C’est un duel politique plus que révélateur. Par plateaux télévisés et réseaux sociaux interposés, le bras de fer engagé par le ministre français de l’Intérieur avec l’actuel avant-centre de l’équipe saoudienne de football d’Al-Ittihad en dit long sur les ambitions du premier ministre, et sur la France de 2023.
Karim Benzema, puisqu’il s’agit de lui, est inexcusable. Avoir demandé à ses millions de fans de prier et de faire preuve de compassion pour les victimes palestiniennes de la bande de Gaza, sans un mot simultané pour les centaines de morts et de blessés israéliens, est accablant d’aveuglement. Ou de refus de voir. A moins, bien sûr, que ce joueur si talentueux et si incompris en France n’ait eu peur, en appuyant sur le bouton envoi de son compte X (ex-Twitter), de déplaire à son public saoudien et à son employeur. Lequel, selon les médias, le paie chaque année 200 millions d’euros. Mais c’est une autre histoire…

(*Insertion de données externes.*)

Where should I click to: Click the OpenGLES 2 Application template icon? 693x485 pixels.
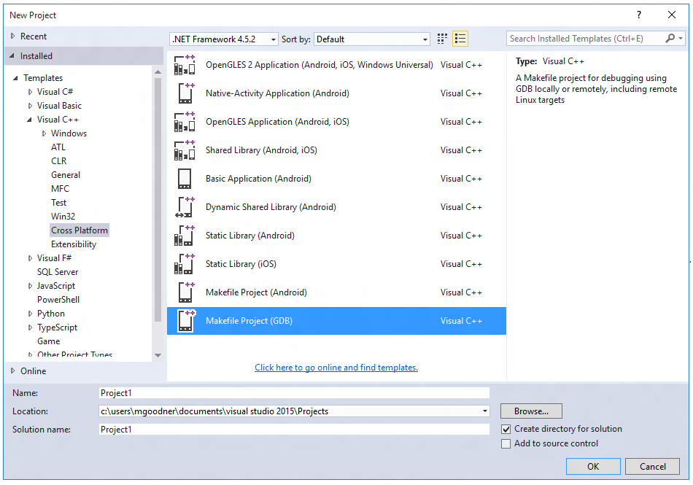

Gérald Darmanin, pour sa part, a atteint son objectif. Intensité de communication maximale, saturation de l’internet, tweets repris dans le monde entier compte tenu de la notoriété du Ballon d’or 2022: voici le ministre de l’Intérieur au centre de la scène, partout et toujours. Qu’importent les deux motions de censure de nouveau surmontées, vendredi 21 octobre, par la première ministre Élisabeth Borne, affairée à boucler le budget 2024 à coups d’article 49.3!
Une vie en politique
A 41 ans et toute une vie professionnelle déjà passée en politique, Darmanin prend la lumière. Darmanin occupe et quadrille le terrain. Il accuse (Benzema). Il promet (les expulsions d’étrangers radicalisés). Il prépare (le prochain projet de loi sur l’immigration attendu pour le début novembre). Il cultive (son réseau d’élus et de soutiens dans le Nord, sa terre familiale et politique). Il consulte (les experts du djihadisme). Il sermonne (la droite et l’extrême-droite). Il s’expose à l’international (via les discussions avec ses collègues européens).
Bref, Darmanin règne sur la République. Avec, comme évident modèle, celui auquel il ressemble tant: Nicolas Sarkozy, déjà rallié, dans son dernier livre, «Le temps des combats» (Ed. Observatoire) à la possible candidature présidentielle de son poulain en 2027
Le problème est qu’un candidat ne peut pas faire un bon ministre de l’Intérieur. Surtout dans des temps si troublés. Mener une campagne «à la Sarkozy» impose d’être sous les projecteurs en permanence, de verrouiller des cibles politiques pour exister, de courtiser à l’excès tous ceux qui pourront vous servir dans votre course à l’Élysée, de réunir une «firme» qui vous est dévouée corps et âme.
Être candidat est irréconciliable avec le retour d’un calme réparateur, et avec le besoin d’incarner un ordre Républicain qui soit au service de tous, et non d’une cause. Les Français, selon les sondages, ne s’y trompent d’ailleurs pas. Avant l’attentat d’Arras et l’explosion du Proche-Orient, leur opinion semblait faite: 55% des personnes interrogées lui préféraient le ministre de l’Éducation nationale Gabriel Attal, très proche d’Emmanuel Macron. L’ancien maire de Tourcoing n’engrangeait, lui, que 28% d’opinions favorables. Plus Darmanin est en première ligne, plus il polarise et radicalise, au risque d’apparaître comme une copie du parti national-populiste de Marine Le Pen.
Bientôt, le projet de loi Immigration
A quelques semaines de la présentation du projet de loi sur l’immigration, dont le volet sécuritaire et expulsions forcées s’annonce comme le morceau de choix, l’affaire Benzema, enracinée dans le passé et le passif algérien des deux protagonistes, dit le risque d’une dérive vers le pugilat politique permanent. A fond la caisse sur le «Sarkodrome». Sauf que Nicolas Sarkozy se présentait en 2007, après douze ans de chiraquisme endormi.
Gérald Darmanin bouillonne, lui, sur le couvercle d’une France cocotte-minute.